### Input
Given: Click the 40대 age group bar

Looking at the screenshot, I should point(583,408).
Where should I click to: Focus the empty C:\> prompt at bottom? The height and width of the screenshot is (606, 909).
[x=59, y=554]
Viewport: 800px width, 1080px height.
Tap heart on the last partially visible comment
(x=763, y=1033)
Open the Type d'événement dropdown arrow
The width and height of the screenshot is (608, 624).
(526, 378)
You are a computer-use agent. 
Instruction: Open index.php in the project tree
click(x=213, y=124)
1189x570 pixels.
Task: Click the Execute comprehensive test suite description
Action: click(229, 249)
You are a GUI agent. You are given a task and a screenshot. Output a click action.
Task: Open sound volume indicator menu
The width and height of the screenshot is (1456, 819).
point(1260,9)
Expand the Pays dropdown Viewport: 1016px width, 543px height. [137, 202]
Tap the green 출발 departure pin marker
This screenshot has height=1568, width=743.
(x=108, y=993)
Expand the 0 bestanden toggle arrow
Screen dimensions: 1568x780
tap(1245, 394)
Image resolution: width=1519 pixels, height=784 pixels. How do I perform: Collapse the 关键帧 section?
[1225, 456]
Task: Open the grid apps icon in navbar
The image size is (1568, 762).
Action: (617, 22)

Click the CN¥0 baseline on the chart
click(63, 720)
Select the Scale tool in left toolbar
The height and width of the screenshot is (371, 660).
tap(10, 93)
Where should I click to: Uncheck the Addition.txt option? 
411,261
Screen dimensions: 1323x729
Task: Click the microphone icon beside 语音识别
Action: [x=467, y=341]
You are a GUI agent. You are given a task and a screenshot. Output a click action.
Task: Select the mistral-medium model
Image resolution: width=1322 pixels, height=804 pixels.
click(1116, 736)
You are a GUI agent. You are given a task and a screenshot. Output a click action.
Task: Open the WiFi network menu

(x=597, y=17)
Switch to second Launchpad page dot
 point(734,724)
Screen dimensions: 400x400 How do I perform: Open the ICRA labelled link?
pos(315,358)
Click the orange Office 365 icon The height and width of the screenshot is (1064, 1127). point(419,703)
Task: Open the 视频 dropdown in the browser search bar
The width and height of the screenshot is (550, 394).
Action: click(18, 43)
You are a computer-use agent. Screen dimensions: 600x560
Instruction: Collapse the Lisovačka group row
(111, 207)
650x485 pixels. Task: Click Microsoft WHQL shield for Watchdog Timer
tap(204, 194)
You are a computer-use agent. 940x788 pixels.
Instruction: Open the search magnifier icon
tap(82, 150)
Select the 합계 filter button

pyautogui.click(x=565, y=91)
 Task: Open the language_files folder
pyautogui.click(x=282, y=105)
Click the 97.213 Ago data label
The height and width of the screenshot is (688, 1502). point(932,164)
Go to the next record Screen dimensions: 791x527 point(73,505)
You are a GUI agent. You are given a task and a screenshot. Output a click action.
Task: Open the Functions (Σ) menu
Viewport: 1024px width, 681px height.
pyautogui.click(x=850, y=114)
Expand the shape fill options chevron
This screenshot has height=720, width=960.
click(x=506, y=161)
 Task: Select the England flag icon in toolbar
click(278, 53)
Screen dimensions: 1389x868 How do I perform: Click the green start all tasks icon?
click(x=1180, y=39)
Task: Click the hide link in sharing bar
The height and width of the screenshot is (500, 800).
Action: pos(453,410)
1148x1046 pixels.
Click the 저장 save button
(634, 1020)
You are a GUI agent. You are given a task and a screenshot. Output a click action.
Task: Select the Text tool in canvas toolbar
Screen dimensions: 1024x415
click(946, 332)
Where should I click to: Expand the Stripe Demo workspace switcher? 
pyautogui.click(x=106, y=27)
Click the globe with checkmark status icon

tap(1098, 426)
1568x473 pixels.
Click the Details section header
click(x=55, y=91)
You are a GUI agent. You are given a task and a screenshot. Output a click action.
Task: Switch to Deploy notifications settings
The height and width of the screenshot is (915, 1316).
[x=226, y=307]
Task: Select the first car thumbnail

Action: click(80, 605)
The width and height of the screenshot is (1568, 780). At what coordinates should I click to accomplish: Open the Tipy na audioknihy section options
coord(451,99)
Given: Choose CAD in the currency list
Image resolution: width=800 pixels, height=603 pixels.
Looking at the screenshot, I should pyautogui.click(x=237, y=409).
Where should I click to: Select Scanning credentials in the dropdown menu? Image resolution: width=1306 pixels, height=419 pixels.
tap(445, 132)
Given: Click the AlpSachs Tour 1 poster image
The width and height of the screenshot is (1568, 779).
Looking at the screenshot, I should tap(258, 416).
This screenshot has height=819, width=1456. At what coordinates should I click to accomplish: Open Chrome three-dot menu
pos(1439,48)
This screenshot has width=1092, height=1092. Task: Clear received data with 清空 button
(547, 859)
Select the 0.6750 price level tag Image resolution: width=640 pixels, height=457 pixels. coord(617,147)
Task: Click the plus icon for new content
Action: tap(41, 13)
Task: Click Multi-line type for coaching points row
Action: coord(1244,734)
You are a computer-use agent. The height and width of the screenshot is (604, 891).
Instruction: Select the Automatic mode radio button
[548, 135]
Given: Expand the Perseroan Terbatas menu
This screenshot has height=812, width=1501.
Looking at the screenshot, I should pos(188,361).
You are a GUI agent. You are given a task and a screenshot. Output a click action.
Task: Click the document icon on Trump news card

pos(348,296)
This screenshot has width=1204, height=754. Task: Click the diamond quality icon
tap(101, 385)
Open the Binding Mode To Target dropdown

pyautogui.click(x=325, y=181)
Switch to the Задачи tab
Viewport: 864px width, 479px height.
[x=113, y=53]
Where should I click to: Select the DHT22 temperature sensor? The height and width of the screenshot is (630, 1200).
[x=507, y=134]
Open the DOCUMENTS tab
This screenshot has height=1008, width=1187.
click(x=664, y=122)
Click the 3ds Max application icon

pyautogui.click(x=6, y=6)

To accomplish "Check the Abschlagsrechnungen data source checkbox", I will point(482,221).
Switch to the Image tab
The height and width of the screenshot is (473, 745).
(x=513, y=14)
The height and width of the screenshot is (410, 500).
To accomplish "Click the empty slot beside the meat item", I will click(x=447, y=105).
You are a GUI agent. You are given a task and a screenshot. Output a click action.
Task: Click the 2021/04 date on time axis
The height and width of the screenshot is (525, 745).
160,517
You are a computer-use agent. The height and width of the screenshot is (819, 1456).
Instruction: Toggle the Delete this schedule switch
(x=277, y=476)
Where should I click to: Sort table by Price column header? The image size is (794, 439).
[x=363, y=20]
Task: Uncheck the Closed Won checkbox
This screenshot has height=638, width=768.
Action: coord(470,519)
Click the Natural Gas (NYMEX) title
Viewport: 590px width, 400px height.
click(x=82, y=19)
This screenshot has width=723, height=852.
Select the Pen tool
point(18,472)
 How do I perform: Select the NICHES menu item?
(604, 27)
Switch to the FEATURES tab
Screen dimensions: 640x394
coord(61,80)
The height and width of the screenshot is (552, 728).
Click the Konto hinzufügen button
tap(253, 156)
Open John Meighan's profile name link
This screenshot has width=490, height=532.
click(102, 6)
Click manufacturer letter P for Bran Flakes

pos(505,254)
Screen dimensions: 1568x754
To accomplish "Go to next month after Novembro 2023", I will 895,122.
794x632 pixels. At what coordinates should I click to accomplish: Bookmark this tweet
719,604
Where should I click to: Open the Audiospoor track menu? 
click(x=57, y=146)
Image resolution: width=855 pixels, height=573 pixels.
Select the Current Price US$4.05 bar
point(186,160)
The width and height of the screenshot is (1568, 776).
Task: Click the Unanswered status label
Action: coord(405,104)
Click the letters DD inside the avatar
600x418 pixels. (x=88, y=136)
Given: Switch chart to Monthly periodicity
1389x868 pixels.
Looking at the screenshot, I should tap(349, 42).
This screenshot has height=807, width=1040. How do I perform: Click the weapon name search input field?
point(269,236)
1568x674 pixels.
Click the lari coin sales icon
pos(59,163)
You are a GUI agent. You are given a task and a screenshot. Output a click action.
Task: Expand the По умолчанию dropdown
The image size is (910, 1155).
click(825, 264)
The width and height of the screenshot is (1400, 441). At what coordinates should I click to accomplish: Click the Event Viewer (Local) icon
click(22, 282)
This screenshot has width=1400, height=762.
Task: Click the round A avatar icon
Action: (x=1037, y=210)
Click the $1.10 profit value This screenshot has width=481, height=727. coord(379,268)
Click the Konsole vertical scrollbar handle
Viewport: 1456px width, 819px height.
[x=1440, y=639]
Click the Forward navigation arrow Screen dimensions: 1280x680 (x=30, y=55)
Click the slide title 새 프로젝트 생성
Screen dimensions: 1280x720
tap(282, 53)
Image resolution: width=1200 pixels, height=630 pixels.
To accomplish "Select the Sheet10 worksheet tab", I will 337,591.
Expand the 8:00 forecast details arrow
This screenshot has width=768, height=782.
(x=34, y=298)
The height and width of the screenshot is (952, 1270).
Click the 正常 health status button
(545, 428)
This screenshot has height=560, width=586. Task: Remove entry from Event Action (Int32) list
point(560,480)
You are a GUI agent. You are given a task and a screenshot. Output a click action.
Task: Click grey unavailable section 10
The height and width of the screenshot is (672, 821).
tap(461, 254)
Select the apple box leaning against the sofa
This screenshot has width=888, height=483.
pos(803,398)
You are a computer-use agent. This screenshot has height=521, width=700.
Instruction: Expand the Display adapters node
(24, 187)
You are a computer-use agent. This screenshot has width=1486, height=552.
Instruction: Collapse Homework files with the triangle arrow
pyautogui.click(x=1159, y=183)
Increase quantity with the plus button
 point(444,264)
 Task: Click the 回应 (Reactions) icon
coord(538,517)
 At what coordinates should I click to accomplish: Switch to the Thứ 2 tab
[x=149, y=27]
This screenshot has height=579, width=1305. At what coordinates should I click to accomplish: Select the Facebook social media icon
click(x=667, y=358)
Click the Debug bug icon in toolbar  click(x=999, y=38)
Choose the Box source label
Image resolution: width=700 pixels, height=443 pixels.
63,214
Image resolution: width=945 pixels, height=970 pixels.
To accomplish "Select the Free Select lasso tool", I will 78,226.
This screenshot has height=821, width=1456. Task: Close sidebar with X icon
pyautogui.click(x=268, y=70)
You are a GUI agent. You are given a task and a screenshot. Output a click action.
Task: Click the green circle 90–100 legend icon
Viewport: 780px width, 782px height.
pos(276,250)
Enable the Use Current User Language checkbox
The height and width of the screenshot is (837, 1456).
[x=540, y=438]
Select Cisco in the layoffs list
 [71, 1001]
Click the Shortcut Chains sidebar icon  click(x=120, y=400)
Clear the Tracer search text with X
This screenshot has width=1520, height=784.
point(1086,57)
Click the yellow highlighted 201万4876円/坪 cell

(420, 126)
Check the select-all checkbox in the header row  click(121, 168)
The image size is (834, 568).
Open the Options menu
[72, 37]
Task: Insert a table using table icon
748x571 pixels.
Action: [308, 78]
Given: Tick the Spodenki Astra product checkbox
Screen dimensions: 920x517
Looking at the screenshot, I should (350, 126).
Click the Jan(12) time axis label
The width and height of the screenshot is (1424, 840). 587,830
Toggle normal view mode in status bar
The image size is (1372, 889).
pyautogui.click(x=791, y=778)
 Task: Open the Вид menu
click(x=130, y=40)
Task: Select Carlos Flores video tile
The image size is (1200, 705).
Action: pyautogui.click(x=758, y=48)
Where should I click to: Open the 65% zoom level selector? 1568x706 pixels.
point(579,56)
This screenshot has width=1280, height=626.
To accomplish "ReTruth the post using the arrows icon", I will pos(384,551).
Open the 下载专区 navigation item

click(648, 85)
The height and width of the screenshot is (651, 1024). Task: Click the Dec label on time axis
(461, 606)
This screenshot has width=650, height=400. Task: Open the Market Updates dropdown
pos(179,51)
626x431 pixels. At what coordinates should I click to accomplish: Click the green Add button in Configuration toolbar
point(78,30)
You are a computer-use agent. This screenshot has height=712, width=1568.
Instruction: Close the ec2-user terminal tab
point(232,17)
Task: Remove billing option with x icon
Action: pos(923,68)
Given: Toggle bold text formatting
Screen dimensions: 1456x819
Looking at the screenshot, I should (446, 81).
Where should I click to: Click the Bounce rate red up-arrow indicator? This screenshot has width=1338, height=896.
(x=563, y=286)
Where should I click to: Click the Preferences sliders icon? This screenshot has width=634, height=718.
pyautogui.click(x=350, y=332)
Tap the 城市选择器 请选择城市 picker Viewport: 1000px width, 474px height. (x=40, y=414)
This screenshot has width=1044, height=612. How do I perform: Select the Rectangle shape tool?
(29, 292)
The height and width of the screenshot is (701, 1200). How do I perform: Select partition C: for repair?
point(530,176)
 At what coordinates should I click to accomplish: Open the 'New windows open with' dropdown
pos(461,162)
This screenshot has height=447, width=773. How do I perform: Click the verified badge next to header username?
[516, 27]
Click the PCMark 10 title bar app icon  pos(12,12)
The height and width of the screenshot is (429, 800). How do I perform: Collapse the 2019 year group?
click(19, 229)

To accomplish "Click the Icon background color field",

### Requirements
Can you recast the lines from the start of the records through the line that contains "point(1260,9)" as a numbered list, leaving out blank lines?

### The reply
1. Given: Click the 40대 age group bar
2. Looking at the screenshot, I should point(583,408).
3. Where should I click to: Focus the empty C:\> prompt at bottom? The height and width of the screenshot is (606, 909).
4. [x=59, y=554]
5. Viewport: 800px width, 1080px height.
6. Tap heart on the last partially visible comment
7. (x=763, y=1033)
8. Open the Type d'événement dropdown arrow
9. The width and height of the screenshot is (608, 624).
10. (526, 378)
11. You are a computer-use agent. 
12. Instruction: Open index.php in the project tree
13. click(x=213, y=124)
14. 1189x570 pixels.
15. Task: Click the Execute comprehensive test suite description
16. Action: click(229, 249)
17. You are a GUI agent. You are given a task and a screenshot. Output a click action.
18. Task: Open sound volume indicator menu
19. The width and height of the screenshot is (1456, 819).
20. point(1260,9)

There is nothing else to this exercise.